▶ **INSTRUCTIONS FOR THE TASK**: Your answer must be the exact lines of the listing below that run from the line with "You are a computer-use" to the line with "Task: Click the orange", ends included, and no pictures.

▶ **RECORDED INFORMATION**:
------------------------

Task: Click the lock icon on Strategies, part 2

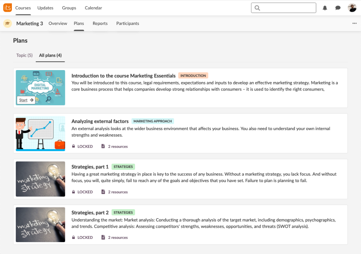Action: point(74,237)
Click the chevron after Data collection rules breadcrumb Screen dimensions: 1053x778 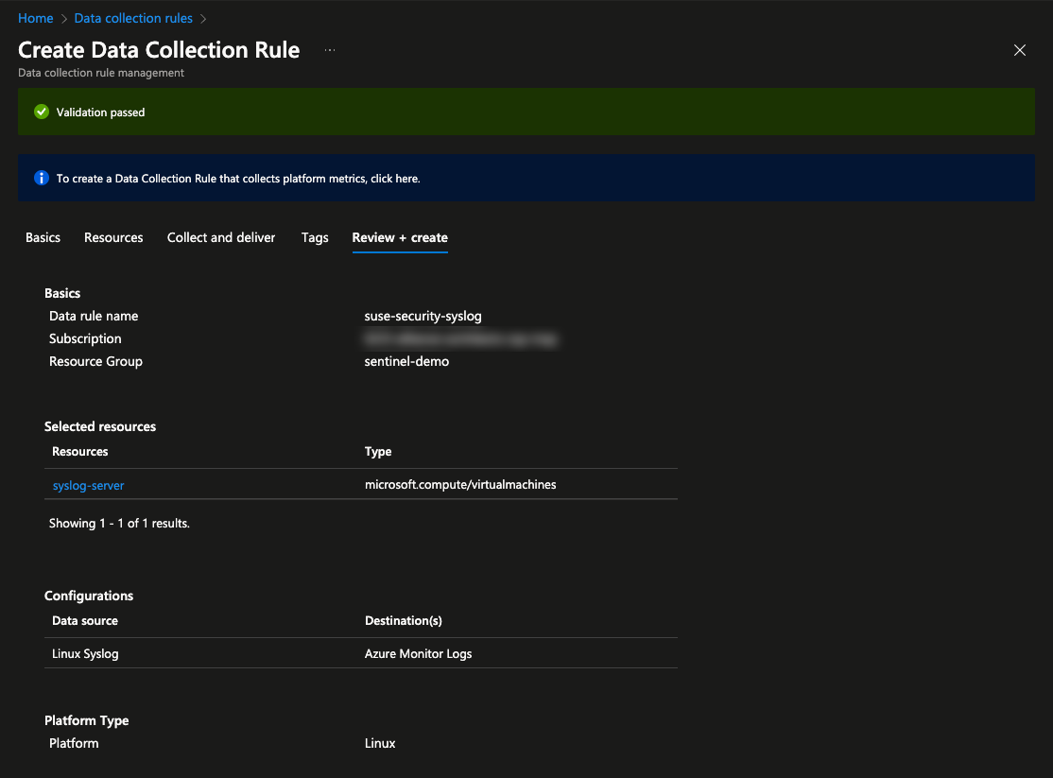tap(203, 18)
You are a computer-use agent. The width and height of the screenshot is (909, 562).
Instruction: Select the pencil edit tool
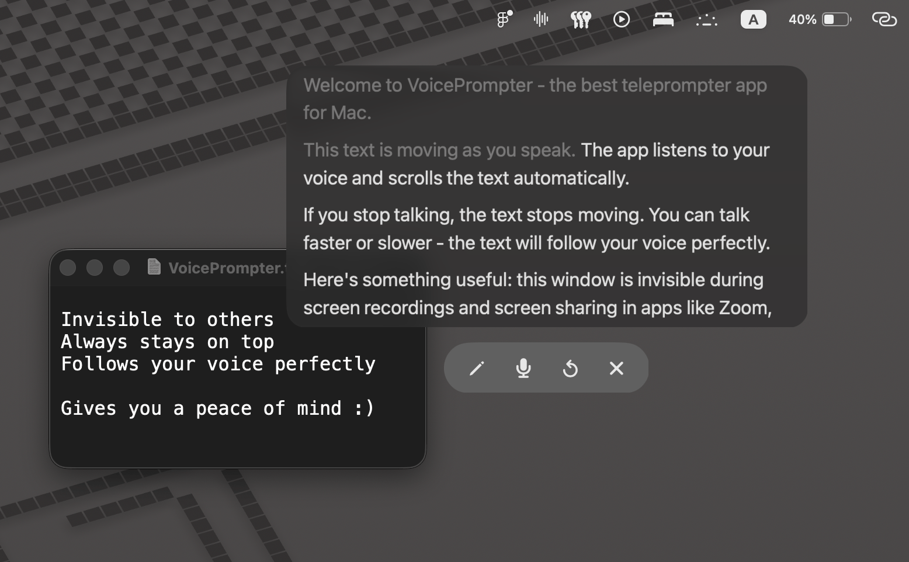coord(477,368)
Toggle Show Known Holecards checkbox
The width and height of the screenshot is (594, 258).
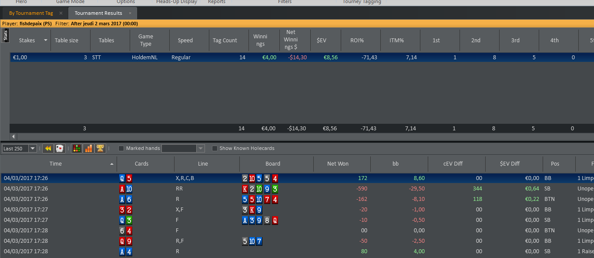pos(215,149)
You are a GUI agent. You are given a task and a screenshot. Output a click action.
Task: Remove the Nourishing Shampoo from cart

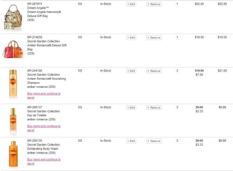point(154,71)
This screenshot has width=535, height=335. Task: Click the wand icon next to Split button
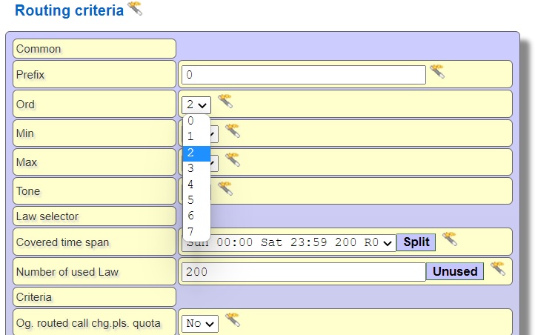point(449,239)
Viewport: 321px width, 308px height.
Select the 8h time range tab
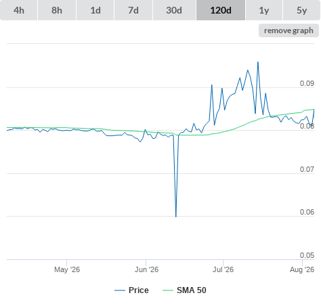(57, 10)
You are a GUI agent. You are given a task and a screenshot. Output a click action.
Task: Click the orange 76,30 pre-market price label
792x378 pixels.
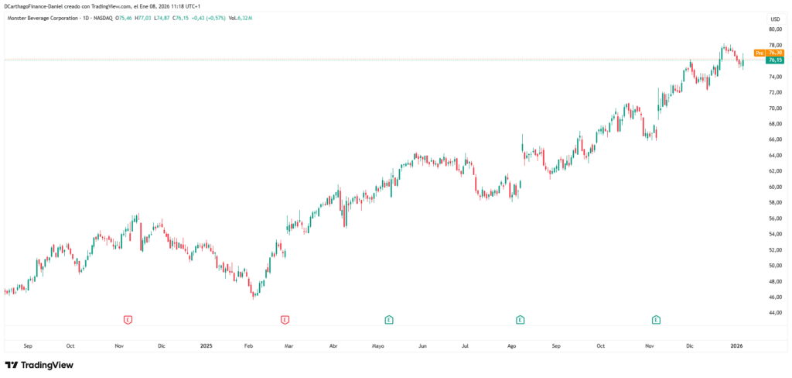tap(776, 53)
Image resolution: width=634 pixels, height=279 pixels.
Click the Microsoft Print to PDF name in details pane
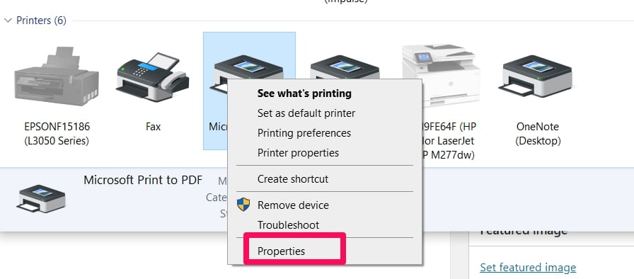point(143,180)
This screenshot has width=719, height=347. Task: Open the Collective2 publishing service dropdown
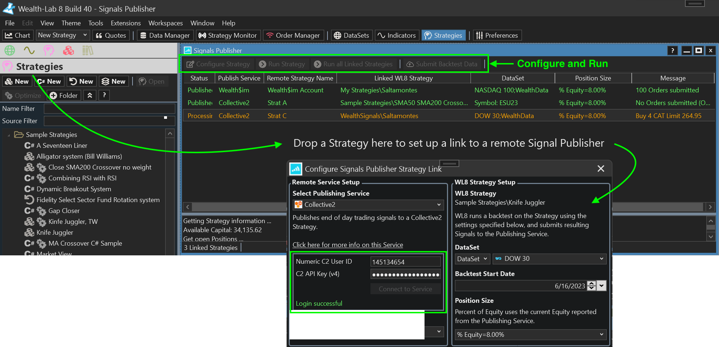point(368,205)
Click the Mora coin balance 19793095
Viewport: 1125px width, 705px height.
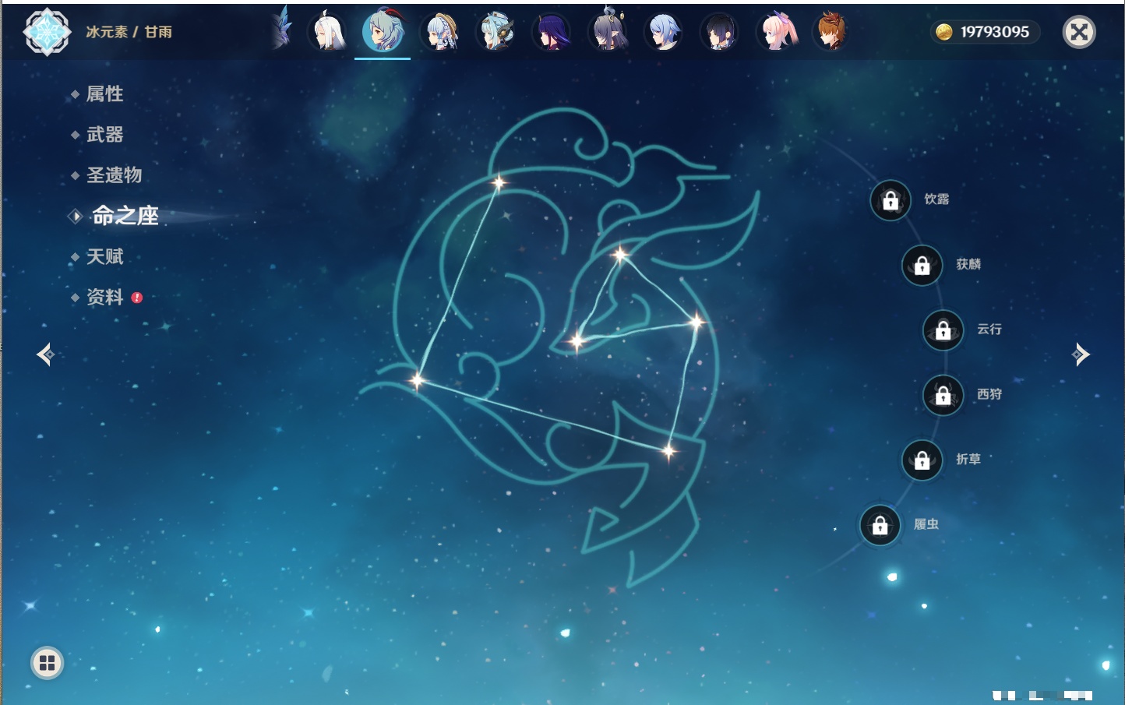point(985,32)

------------------------

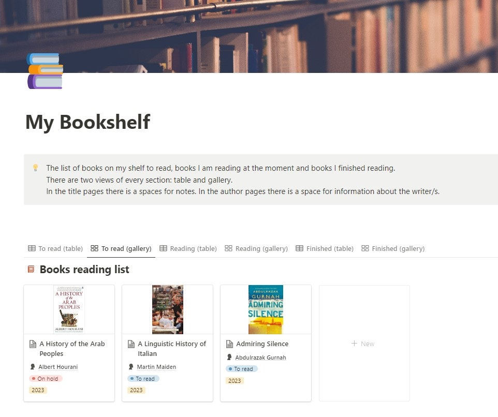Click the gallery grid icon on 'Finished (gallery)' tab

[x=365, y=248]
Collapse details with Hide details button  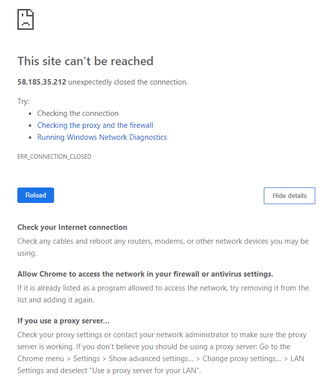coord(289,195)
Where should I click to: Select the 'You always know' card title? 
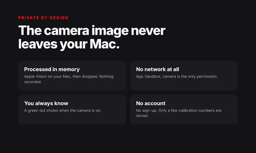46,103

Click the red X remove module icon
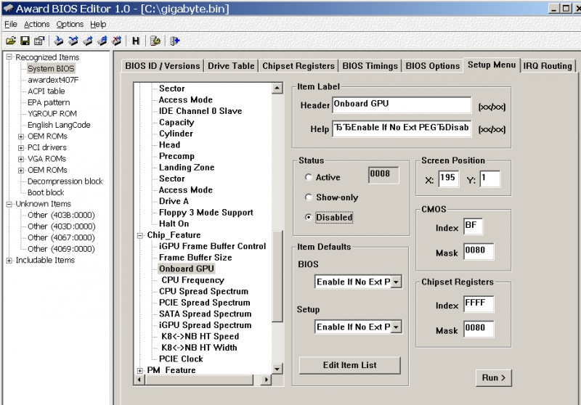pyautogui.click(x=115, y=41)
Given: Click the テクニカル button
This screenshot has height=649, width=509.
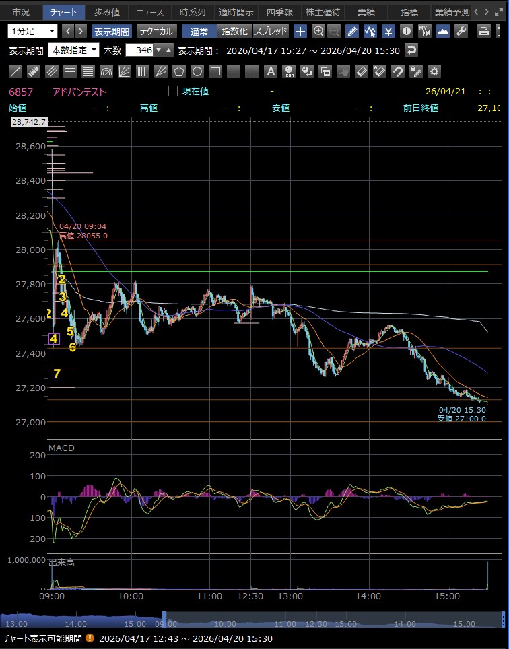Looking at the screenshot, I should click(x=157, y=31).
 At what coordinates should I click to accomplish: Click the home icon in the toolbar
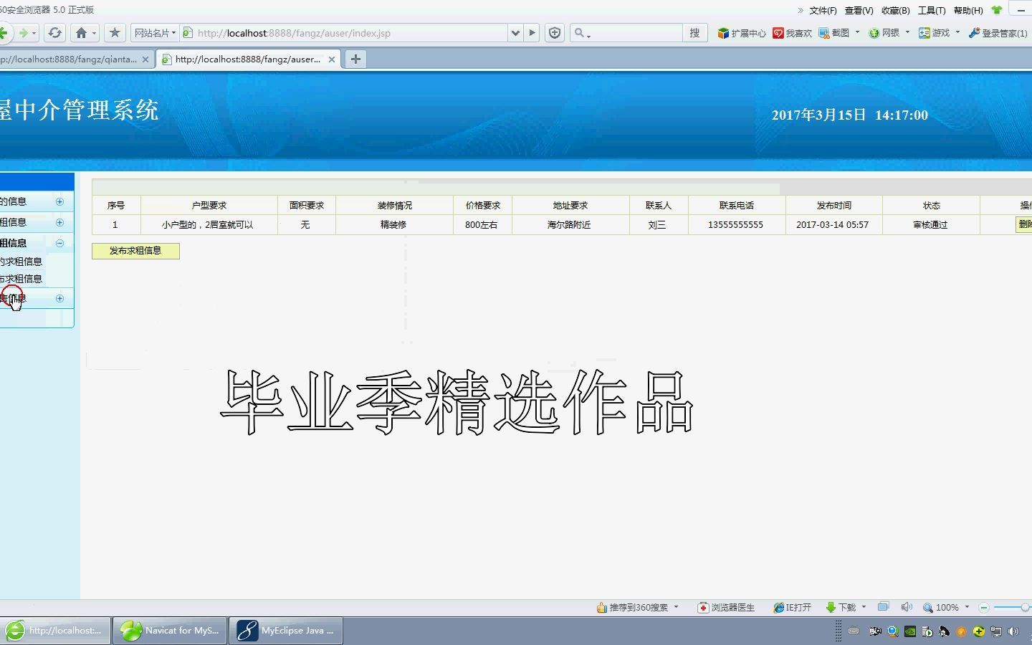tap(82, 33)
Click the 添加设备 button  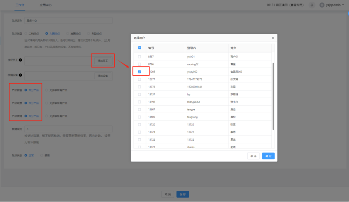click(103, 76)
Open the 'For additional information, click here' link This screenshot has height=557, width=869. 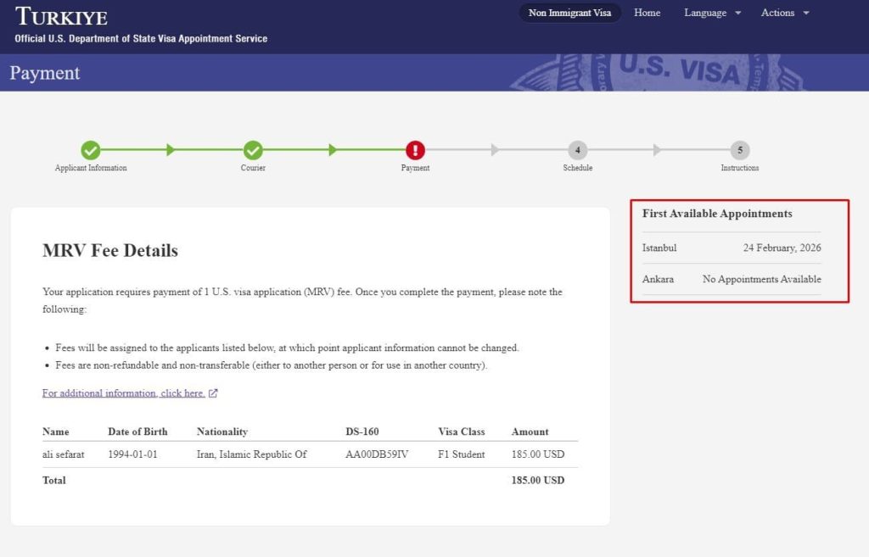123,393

------------------------

▶ **RESULT OF THIS EXERCISE**:
You are a computer-use agent. The width and height of the screenshot is (909, 562).
Instruction: Select the pencil edit tool
coord(477,368)
Toggle Show Known Holecards checkbox
The width and height of the screenshot is (594, 258).
pos(215,149)
You are a GUI agent. You are given a task and a screenshot. Output a click action.
Task: Remove the Nourishing Shampoo from cart

point(154,71)
This screenshot has width=535, height=335. Task: Click the wand icon next to Split button
point(449,239)
Viewport: 321px width, 308px height.
Select the 8h time range tab
(57, 10)
You are a GUI agent. You are given a task and a screenshot. Output a click action.
Task: Click the orange 76,30 pre-market price label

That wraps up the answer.